Repenser les dispositifs d'entrée dans l'emploi, l'idée originale est de ne pas faire du CPC un contrat aidé supplémentaire mais un point de départ afin de décomplexifier les dispositifs d'aide consistant à rapprocher les actifs inoccupés de l'emploi. "Les employeurs se verraient ainsi proposer plus qu'un seul modèle d'emploi aidé, dont l'intensité d'aide serait variable en fonction de la distance à l'emploi du bénéficiaire", le CPC constituant la configuration maximale d'intensité d'aide.


On est donc bien loin du CPE. Depuis, François Chérèque (CFDT), Bruno Julliard (UNEF) l'ont reconnu.
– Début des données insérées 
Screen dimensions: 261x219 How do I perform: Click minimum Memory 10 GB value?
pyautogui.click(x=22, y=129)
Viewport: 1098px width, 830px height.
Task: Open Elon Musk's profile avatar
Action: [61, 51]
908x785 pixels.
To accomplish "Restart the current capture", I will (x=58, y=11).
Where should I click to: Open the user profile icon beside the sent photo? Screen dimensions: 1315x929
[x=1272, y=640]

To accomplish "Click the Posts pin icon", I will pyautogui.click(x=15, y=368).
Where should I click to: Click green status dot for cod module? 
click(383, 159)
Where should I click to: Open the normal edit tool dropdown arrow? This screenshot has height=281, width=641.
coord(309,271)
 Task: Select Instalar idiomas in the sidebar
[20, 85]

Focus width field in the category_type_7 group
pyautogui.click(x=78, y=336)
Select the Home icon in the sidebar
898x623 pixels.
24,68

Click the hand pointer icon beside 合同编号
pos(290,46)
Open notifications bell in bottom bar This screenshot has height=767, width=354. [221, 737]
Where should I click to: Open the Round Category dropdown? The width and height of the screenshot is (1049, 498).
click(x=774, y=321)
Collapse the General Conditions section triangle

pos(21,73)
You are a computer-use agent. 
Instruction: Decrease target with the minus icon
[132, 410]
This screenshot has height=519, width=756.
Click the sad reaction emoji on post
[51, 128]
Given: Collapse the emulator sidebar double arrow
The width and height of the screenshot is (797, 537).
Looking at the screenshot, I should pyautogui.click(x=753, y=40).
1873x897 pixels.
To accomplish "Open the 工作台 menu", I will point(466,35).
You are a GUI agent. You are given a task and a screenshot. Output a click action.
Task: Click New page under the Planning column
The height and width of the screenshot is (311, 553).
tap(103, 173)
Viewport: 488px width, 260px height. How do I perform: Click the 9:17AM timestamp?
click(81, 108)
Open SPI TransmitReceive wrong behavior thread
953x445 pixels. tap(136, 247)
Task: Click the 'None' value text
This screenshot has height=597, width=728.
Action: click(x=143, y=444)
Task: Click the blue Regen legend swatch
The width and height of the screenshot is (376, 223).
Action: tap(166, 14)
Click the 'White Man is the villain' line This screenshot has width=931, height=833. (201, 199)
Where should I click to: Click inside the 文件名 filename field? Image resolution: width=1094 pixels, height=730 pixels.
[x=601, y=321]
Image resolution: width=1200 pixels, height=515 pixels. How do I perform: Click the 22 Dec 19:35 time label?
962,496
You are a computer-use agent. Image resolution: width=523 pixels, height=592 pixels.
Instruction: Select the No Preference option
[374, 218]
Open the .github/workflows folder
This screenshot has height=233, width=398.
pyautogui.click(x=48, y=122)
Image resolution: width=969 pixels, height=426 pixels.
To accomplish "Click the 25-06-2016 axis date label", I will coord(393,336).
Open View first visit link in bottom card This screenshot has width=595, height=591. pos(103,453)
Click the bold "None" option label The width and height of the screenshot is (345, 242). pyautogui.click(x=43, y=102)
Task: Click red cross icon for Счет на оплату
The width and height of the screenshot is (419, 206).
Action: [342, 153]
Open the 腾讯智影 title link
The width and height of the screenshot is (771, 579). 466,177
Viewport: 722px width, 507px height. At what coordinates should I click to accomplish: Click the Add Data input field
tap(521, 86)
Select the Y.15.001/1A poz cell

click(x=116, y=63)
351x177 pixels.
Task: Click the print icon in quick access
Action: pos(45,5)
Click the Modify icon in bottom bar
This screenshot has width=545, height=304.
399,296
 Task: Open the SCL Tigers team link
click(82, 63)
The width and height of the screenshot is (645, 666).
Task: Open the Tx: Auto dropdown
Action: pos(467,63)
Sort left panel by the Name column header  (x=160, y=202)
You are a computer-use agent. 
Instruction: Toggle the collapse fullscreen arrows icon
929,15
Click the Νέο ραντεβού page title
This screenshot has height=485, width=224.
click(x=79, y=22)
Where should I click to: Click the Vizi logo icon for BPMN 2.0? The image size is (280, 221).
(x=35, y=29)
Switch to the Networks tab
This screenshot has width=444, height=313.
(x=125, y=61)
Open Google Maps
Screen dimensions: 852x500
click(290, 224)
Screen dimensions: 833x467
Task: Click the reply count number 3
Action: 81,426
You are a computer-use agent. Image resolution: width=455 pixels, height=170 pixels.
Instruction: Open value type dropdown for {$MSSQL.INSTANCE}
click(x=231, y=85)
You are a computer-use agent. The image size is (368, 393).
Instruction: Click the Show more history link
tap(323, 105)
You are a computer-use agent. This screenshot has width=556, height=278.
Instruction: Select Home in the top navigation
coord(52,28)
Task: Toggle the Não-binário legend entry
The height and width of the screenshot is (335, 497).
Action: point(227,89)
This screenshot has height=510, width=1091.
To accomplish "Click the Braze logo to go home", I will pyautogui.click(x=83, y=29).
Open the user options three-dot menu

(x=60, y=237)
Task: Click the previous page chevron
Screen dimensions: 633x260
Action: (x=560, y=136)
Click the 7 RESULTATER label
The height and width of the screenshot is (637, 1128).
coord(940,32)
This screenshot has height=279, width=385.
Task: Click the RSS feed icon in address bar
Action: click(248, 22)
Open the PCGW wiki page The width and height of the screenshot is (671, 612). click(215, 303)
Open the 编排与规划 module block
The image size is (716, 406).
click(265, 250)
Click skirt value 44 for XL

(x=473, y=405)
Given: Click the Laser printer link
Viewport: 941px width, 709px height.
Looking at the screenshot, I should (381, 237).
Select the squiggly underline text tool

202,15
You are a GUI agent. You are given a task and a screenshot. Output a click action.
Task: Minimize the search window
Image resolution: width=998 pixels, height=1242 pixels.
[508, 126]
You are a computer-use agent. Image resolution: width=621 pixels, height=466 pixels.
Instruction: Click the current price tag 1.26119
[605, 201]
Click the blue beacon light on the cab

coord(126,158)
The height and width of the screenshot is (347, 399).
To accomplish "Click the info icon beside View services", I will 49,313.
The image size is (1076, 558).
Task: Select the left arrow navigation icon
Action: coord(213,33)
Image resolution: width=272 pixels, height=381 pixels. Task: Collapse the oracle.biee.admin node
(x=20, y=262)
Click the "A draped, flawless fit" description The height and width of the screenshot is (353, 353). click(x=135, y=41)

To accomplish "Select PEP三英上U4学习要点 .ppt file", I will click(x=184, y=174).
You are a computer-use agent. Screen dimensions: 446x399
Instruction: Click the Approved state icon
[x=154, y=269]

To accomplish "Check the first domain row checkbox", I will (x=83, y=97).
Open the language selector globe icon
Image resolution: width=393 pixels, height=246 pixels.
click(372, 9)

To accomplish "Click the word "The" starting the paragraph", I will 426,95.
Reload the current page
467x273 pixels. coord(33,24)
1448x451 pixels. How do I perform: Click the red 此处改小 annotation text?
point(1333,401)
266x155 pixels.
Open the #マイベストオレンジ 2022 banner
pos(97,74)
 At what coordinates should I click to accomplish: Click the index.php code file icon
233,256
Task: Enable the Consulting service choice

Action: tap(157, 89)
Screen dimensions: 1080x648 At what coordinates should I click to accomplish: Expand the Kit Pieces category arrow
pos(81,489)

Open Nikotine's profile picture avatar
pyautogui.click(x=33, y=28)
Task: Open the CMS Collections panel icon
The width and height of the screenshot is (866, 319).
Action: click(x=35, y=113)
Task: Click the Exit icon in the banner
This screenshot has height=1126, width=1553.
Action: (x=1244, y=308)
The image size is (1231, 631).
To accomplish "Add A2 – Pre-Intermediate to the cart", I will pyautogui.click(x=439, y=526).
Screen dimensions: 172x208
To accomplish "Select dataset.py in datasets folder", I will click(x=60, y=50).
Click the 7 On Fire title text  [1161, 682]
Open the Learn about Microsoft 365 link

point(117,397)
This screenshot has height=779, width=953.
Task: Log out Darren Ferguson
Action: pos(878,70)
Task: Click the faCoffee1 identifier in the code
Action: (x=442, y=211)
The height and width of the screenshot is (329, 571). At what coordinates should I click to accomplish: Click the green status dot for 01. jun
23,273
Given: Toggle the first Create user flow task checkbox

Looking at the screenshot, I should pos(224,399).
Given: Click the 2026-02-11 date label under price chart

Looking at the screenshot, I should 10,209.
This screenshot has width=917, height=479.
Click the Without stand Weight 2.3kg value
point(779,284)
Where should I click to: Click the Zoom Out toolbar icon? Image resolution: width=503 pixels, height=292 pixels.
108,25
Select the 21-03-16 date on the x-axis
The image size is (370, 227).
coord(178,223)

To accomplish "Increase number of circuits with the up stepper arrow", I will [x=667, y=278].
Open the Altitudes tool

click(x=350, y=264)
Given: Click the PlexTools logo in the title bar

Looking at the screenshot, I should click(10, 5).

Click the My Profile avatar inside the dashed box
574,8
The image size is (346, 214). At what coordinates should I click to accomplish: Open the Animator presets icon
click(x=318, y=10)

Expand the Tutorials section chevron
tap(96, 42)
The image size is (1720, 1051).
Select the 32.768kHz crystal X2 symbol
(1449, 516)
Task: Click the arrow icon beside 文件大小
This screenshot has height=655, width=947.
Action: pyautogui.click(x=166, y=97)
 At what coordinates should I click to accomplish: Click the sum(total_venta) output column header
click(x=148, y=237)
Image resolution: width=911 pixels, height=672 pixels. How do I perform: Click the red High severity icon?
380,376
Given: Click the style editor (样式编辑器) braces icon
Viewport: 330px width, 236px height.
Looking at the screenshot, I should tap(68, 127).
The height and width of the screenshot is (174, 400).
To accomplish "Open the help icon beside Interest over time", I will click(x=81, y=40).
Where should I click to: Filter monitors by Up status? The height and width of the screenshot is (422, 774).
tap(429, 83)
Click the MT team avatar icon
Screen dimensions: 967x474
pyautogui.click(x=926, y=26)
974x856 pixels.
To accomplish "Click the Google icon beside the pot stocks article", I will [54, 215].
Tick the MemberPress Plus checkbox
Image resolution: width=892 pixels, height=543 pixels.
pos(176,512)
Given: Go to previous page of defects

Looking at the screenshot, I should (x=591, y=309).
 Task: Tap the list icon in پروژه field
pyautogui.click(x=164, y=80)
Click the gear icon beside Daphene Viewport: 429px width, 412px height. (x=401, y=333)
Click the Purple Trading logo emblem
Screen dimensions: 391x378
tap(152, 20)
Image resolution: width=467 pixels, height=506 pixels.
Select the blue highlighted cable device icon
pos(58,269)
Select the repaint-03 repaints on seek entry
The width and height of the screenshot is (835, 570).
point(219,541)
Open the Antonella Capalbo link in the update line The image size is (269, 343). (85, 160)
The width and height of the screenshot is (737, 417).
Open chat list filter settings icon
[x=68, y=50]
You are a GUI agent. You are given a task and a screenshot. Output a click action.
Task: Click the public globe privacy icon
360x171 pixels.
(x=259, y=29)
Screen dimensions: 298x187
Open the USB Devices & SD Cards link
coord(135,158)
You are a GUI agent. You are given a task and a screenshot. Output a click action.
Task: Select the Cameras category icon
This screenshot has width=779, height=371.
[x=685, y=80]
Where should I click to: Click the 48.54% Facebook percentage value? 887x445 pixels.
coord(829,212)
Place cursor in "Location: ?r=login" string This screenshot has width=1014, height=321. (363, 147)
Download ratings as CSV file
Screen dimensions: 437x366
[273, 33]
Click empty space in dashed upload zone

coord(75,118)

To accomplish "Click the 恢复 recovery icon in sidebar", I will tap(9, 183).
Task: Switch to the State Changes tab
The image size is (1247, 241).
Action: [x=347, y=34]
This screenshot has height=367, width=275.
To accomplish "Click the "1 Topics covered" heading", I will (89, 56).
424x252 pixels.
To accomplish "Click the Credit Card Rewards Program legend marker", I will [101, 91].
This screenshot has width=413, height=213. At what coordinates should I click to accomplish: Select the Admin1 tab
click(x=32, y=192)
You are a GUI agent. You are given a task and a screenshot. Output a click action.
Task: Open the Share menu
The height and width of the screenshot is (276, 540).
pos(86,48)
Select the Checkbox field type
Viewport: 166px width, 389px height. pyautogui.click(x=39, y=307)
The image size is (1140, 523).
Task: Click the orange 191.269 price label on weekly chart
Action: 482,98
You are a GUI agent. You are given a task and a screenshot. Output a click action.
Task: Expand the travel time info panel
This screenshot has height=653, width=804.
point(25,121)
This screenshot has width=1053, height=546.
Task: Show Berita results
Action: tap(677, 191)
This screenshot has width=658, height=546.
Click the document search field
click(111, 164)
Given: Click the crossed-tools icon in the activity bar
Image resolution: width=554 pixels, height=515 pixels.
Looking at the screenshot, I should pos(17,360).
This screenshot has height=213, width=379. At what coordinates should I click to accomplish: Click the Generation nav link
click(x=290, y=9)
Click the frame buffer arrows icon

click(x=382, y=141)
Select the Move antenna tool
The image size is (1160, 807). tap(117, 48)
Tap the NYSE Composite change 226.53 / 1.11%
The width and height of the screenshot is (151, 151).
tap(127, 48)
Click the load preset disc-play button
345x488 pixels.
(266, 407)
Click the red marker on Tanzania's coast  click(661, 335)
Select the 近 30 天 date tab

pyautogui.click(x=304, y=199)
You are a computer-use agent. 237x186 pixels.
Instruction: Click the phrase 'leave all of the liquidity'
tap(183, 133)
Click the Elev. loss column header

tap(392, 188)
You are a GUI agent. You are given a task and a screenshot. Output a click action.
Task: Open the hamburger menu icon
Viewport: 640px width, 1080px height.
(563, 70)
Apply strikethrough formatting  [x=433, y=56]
Ces deux organisations se sont dites rassurées, voire intéressées par la formule. Mais bien peu de média font écho de cela. Par exemple, Jean-Michel Aphatie (RTL, Canal+) est persuadé de sa pertinence de commentateur politique quand il nous apprend que certains dirigeants socialistes ont renommé le CPC Contrat Première Connerie. Pourquoi n'a-t-il pas préféré opposer les propositions des différents candidats en matière d'insertion des jeunes non qualifiés, pour nous montrer quelles sont les philosophies qui les sous-tendent ? Non, il a préféré une petite phrase de couloir. Mais où est le fond dans tout ça ? Vous me direz, on est peut-être pas loin de le toucher...

Update
Retrouvez Benjamin Vetelé, vice-président de l'Unef, interrogé par LCI sur le CPC.


Update 2
Jacques Auxiette, Président de la Région Pays de la Loire, nous livre sur son blog ses impressions sur le Contrat Première Chance

2 commentaires:

Anonyme a dit…

super article! au moins j'irais pas chercher l'info plus loin :-) pour le capes sciences éco (je veux voir un de tes cours plus tard ca sera marrant lol genre "je vais vous expliquer pourquoi il y a un poster de keynes au fond de cette salle :-)") mes conseils marchent pour l'attitude devant le jury mais pas forcément pour l'épreuve didactique ou épistémologique que vous avez...je sais pas en tout cas bonne chance!

Manuel a dit…

très belle note. Bienvenue dans la blogosphère. Pourvu que ça dure !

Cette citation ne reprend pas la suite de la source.